Records contained in a dataset
──────
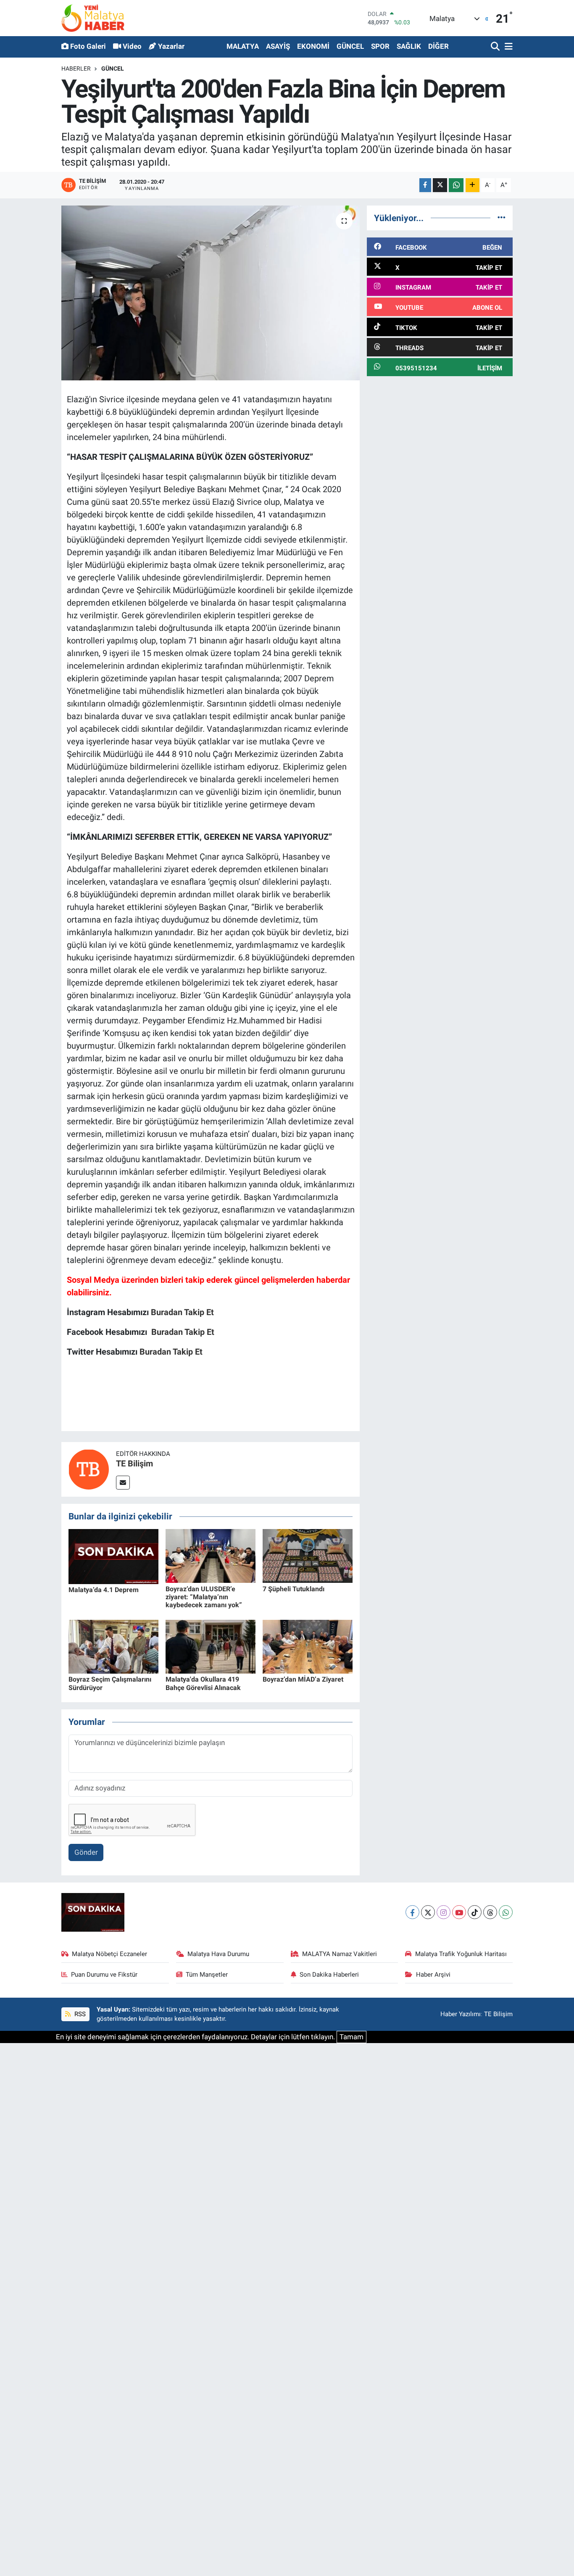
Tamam (351, 2037)
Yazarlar (171, 46)
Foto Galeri (88, 46)
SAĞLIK (409, 46)
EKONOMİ (313, 46)
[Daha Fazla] (472, 185)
──────
__Work item__: Give back all entries exactly. No pictures belong in the copy.

__Solution below__:
Tamam (351, 2037)
Yazarlar (171, 46)
Foto Galeri (88, 46)
SAĞLIK (409, 46)
EKONOMİ (313, 46)
[Daha Fazla] (472, 185)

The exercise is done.